Good Eats: Sweet potato

Waffles

dry
2 cups AP flour
1 tbs baking powder
1/2 tsp salt

wet
1 cup milk
1/4 cup light brown suger firmly packed
1/4 cup melted butter
tbs grated orange zest
1 1/2 cups peeled steams and mashed sweet potato

Sift to combine dry goods. Mix wet seperately. Then stir wet and dry to combine. Just mix, avoid over stirring.

Then prepare
6 egg white beaten to medium peaks (white fluffy foam)

Next
lightly fold egg whites into sweet potato batter

Ready for your waffle maker!
I like waffles shaped like Texas. Why...because it is fun.

Finish with dark maple syrup, pecans, ice cream. Or all three!

Pie

In a stand mixer
Combine 1 1/4 pounds of sweet potatoes (peeled, cubed, and steamed)
Mix to combine into a mash

Then Add
1 1/4 cups of plain yogurt
3/4 cups of packed dark brown sugar
5 egg yolks
1/2 teaspoon of Cinnamon
1/4 tsp of nutmeg

Beat into blended into a light, clump orange liquid

Pour into 9' pie shell, smooth top with a spatula

Finish with a top crust of chpped and toasted pecans (or walnuts)
And a drizzle a tablespoon of dark maple syrup on top

350 degree oven for 50 minutes
Cool for and Hour
Now you are ready to slice and serve

Tuesday, July 25, 2006

Veta Vita Vege Stew

It summer, and it is really hot. Why I am craving stew...I have no idea. But tonight, as I drove home from a job interview I had an uncontrollable urge for potatoes. Not just any potatoes but potatoes in a thick tomato broth seasoned with the juices of complimenting boiled vegetables.

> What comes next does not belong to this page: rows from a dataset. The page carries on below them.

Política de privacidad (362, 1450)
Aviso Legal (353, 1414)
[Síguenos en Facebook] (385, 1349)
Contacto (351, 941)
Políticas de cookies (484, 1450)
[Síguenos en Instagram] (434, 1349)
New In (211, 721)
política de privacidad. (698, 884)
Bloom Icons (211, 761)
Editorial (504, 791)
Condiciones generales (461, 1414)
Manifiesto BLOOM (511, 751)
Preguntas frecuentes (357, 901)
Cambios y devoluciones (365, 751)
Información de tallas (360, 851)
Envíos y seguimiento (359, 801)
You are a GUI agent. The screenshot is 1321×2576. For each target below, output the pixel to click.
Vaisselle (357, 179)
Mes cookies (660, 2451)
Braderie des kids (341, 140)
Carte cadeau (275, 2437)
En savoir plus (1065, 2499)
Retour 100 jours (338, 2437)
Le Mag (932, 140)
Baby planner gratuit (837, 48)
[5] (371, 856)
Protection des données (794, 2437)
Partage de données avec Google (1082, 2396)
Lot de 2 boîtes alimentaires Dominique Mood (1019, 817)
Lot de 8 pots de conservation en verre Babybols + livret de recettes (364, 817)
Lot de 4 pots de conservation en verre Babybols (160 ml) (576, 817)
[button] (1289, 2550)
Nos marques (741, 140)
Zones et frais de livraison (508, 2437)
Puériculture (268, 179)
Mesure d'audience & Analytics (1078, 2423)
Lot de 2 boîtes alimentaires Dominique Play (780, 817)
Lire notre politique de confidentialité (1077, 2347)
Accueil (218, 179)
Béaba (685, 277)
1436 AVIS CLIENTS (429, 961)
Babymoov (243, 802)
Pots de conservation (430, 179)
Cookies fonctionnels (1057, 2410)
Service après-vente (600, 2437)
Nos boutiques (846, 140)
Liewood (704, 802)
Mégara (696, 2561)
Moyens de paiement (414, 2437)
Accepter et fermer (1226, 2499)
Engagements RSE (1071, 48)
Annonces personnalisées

As I scoured the aisled of Whole foods, I filled my hand basket with fresh organic vegetables and other tasty snacks for later (like coconut popsicles...too cool me down after I burn my tongue)

My final result:

1 cup of dried green lentils
1 head of cabbage cut or shredded (I chose to pull it apart by hand)
2 carrots (sliced)
2 red potatoes (cut into cubes or chunks)
1/2 a medium sized onion (chopped)
1 large can of crushed tomatoes (I go for the low salt, straight of the boat from Italy kind, used in many pasta sauces)
1 vegetable bullion cube
2 Tbs of olive oil
Kosher or sea salt
Freshly ground pepper
Vegetable seasoning

This hearty stew is both flavorful and filling. And there is very little to no secret to making it.

Add the olive oil, bouillon, lentils, and vegetables to boiling pot of water. Lower to medium heat and let the vegetable simmer in their own juices for ten to 15 minutes before adding the diced tomatoes and seasonings. Cook on medium for another ten minutes before lowering heat. It may take up to 20 minutes over low heat for the lentils and potatoes to fully soften.

Season to taste...you may find that you failed to add enough salt and pepper. But watch your tongue! This savory smelling dish will leave you tasteless. I inevitably burnt my tongue. The colors and the aroma pouring out of my large sterling pot tempted me and I failed to restrain. But even with half of my taste buds, this unsuspected stew was the best dinner I have had in quite some time.